Si c’était à refaire, a-t-elle souvent confié, elle délaisserait les commandes. Pas de mode, pas de publicité. Des reportages, des balades, des rencontres, voilà ce qu’elle ferait, exclusivement. Une vie entièrement dévolue au plaisir de voir. « Je me délecte d’être obligée de regarder », dit-elle. Une vie de délectation.

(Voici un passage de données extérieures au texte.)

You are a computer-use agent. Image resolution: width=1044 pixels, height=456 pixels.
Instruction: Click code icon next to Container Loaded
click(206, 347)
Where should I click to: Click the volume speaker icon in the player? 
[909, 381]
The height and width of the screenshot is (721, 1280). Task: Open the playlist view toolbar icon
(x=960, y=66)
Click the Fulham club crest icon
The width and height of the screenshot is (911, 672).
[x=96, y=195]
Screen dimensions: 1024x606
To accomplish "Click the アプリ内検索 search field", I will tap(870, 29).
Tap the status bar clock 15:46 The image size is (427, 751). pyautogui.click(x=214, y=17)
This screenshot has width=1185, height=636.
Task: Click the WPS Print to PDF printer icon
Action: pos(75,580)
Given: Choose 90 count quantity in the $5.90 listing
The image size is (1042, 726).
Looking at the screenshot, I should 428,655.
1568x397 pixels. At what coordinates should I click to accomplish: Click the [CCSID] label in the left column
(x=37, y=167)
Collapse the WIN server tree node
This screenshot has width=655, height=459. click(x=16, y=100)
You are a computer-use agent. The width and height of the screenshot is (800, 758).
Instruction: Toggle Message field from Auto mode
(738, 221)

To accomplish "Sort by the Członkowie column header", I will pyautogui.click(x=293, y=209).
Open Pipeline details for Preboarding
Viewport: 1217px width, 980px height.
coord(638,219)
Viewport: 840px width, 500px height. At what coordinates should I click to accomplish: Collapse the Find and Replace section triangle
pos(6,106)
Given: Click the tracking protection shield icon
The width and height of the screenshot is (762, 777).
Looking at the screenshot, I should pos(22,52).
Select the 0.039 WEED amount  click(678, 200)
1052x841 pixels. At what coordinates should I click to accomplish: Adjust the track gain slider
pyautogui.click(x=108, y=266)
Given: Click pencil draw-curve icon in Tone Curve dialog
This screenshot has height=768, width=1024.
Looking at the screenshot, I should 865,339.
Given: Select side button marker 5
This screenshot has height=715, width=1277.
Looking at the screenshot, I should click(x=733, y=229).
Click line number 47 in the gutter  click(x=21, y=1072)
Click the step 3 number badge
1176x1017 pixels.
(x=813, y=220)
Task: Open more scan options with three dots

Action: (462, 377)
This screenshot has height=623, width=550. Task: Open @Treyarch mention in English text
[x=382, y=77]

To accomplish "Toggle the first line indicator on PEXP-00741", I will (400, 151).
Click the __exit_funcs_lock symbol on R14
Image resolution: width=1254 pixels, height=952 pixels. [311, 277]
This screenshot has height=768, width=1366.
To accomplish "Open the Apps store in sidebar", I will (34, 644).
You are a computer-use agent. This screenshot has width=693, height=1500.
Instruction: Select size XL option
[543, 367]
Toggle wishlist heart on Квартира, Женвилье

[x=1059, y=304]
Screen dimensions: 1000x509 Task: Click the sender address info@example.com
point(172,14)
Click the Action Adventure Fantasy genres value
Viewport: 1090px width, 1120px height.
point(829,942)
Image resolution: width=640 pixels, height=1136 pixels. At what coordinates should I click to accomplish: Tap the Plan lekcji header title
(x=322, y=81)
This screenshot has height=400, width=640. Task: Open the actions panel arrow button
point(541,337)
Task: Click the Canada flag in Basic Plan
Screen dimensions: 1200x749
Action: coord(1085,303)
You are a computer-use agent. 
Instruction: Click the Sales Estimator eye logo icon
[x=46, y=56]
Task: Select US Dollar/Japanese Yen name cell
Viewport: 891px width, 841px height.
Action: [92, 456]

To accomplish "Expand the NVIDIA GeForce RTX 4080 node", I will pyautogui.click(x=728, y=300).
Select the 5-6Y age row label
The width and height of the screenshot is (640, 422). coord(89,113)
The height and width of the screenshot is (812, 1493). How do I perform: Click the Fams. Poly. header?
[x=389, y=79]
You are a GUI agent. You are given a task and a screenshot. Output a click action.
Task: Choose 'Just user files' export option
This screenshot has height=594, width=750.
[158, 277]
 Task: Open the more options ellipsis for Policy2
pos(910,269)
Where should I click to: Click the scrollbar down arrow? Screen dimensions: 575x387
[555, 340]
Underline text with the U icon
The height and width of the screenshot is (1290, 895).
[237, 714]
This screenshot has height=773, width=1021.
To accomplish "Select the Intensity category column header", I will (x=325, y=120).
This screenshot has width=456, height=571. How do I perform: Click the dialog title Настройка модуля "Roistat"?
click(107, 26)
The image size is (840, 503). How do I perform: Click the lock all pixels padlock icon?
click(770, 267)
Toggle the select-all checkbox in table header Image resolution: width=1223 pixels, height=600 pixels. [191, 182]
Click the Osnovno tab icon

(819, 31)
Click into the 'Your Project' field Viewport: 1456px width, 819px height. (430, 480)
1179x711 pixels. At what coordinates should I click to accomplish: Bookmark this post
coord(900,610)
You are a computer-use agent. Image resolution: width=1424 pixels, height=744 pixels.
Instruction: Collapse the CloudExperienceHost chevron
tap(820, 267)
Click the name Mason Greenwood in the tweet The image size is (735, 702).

Un fantasme. Car comment affranchir l’œuvre libre de Sabine Weiss de l’existence contrainte ? Comment comprendre la singularité de ses photographies, leur intégrité, leur rapidité un peu rêche ? Sabine Weiss s’arrête sur l’une d’elles : « J’aime beaucoup celle-ci. Elle est très mauvaise techniquement, mais ce monsieur qui se penche pour acheter un brin de muguet à ces gosses… » On se dit que, pour s’émanciper si allègrement de la technique, il faut l’avoir vraiment possédée. Sabine Weiss s’est tellement exercée qu’elle sait voir sans (tout) voir. Ses compositions se jouent du net et du flou, du détail, des passants qui traversent le champ. « On ne peut rien prévoir. On fait ce qu’on peut. On est tributaire du hasard. J’aime bien. » (…)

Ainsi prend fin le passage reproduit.